During their performance of the Oscar-nominated song “Stand Up for Something,” from “Marshall,” Common and the singer Andra Day were joined on stage by 10 prominent activists, including Cecile Richards of Planned Parenthood; the labor leader and civil rights advocate Dolores Huerta; Bana Alabed, the 8-year-old Syrian refugee who documented the siege of Aleppo on Twitter; and Janet Mock, a transgender activist and television writer and host.
Disney wins another Oscar for animated feature.
Kobe Bryant is now an Oscar winner: “Dear Basketball,” which Mr Bryant made with the former Disney animator Glen Keane, overcame questions about Mr Bryant’s past to win the trophy for best animated short — as some members of the audience exchanged incredulous looks. #MeToo activists had said that a 2003 sexual-assault case against Mr Bryant was a reason not to reward the movie. (The case was dismissed.)
“As basketball players, we’re supposed to shut up and dribble,” Mr Bryant said in an apparent reference to the Fox News host Laura Ingraham’s recent criticism of LeBron James for speaking out against President Trump. Mr Bryant went on to thank his wife and daughters.
Disney continued its Oscars dominance, as Pixar’s “Coco” was named the best-animated feature, Disney’s sixth straight victory in the category. “Representation matters!” shouted its co-director, Lee Unkrich, a reference to the characters and storyline of the film, which is centred on Mexico’s Day of the Dead celebration.
Early awards are spread around.
The first hour and a half of the Oscars ceremony honoured a wide variety of films.
“Phantom Thread,” Paul Thomas Anderson’s period romance about an obsessive dressmaker, won for costume design. Best hairstyling and makeup went to the World War II drama “Darkest Hour.” The Oscar for production design was given to “The Shape of Water.”
“Dunkirk,” Christopher Nolan’s layered war epic, collected Oscars for sound mixing, sound editing and film editing. “Blade Runner 2049” proved victorious in the visual effects category.
As expected, Ms Janney completed her awards-season winning streak.

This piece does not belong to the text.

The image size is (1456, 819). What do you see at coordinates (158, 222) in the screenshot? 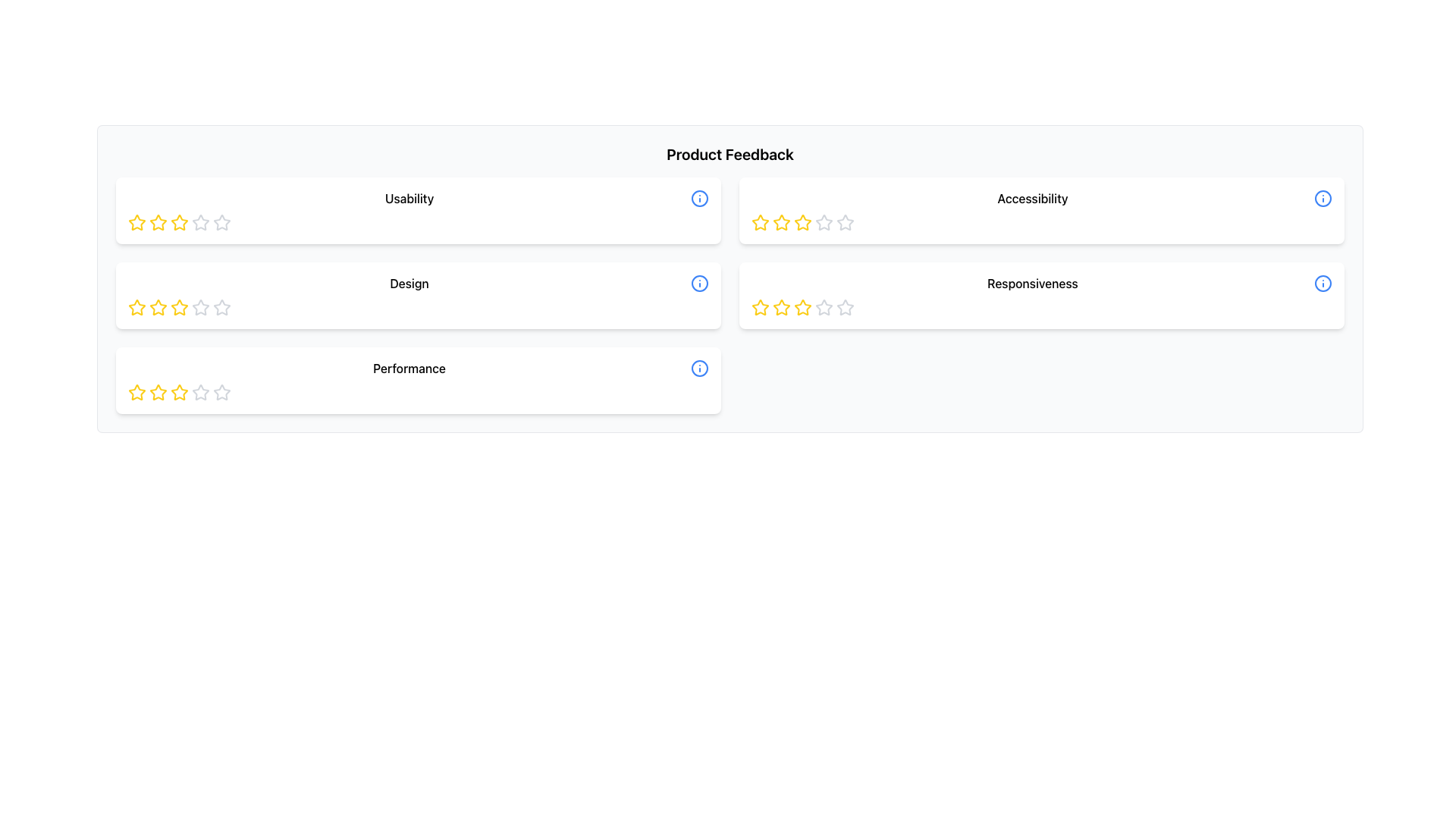
I see `the third star-shaped rating icon in the 'Usability' rating section` at bounding box center [158, 222].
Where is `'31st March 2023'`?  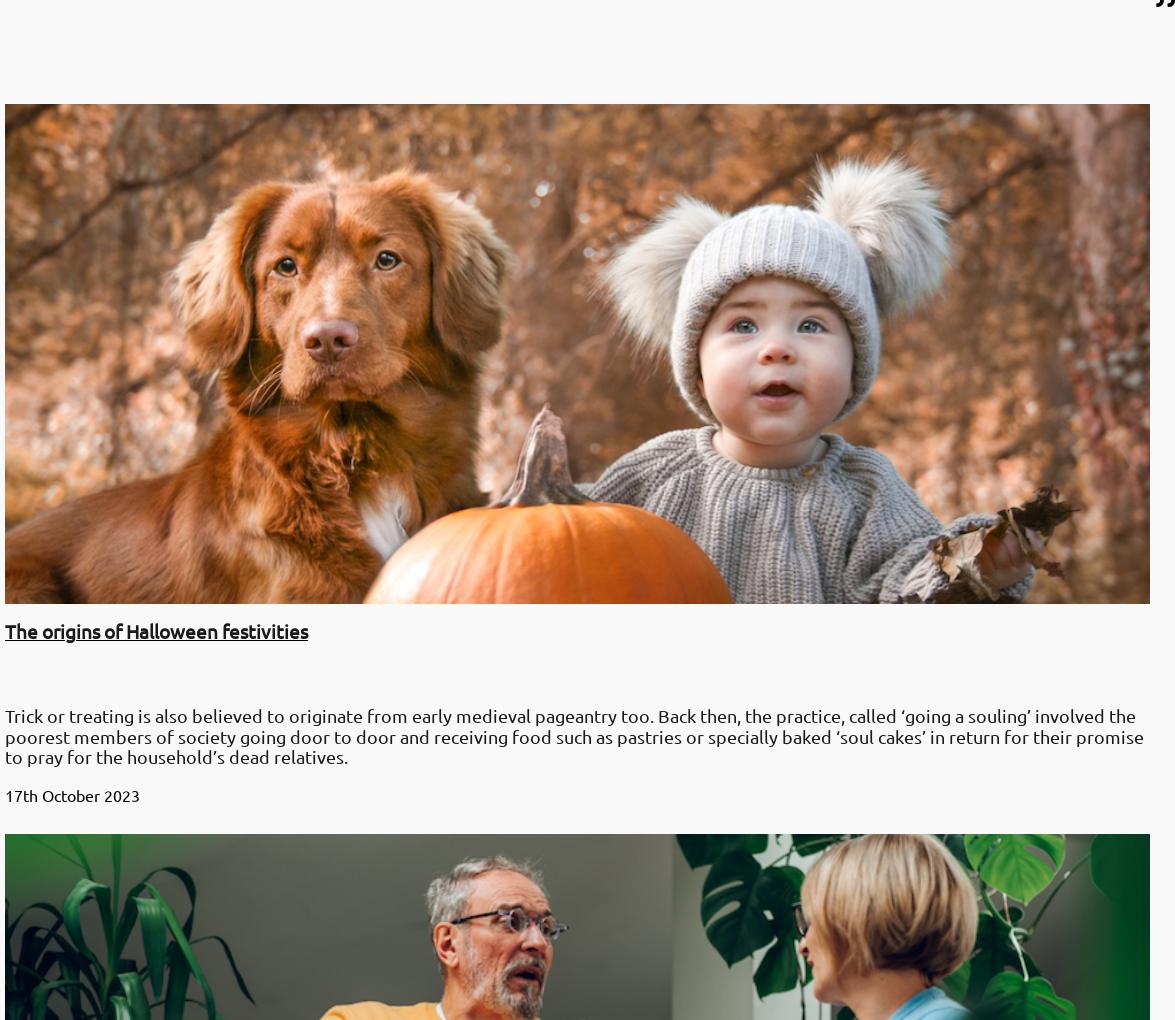 '31st March 2023' is located at coordinates (64, 515).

“I did it all by myself,” Ms Janney said, arriving at the microphone, to prolonged applause. She then added, “Nothing is further from the truth,” and ran through a list of names at light speed.
“A Fantastic Woman,” from Chile, was named the best foreign film. Rita Moreno, who won a supporting actress Oscar in 1962 for “West Side Story,” presented the prize. In keeping with the telecast’s theme of looking back at celebrated performances, a clip highlighted Ms Moreno’s performance in “West Side Story.”
Netflix film wins the best documentary.
In a surprise, the Oscar for best documentary went to “Icarus,” a Netflix film about systematic Russian doping at the Olympics. (Russia was banned from the recent Pyeongchang Games, though some of its athletes were still allowed to compete.) It was Netflix’s first Oscar for a feature film, having won last year’s prize for best documentary short, for “White Helmets.”
The expected winner had been “Faces Places,” a lighter, more nuanced film about Agnès Varda — known as the grandmother of the French new wave — and the environmental photographer JR. Netflix mounted a lavish campaign for “Icarus,” raising eyebrows in the rather staid documentary filmmaking community.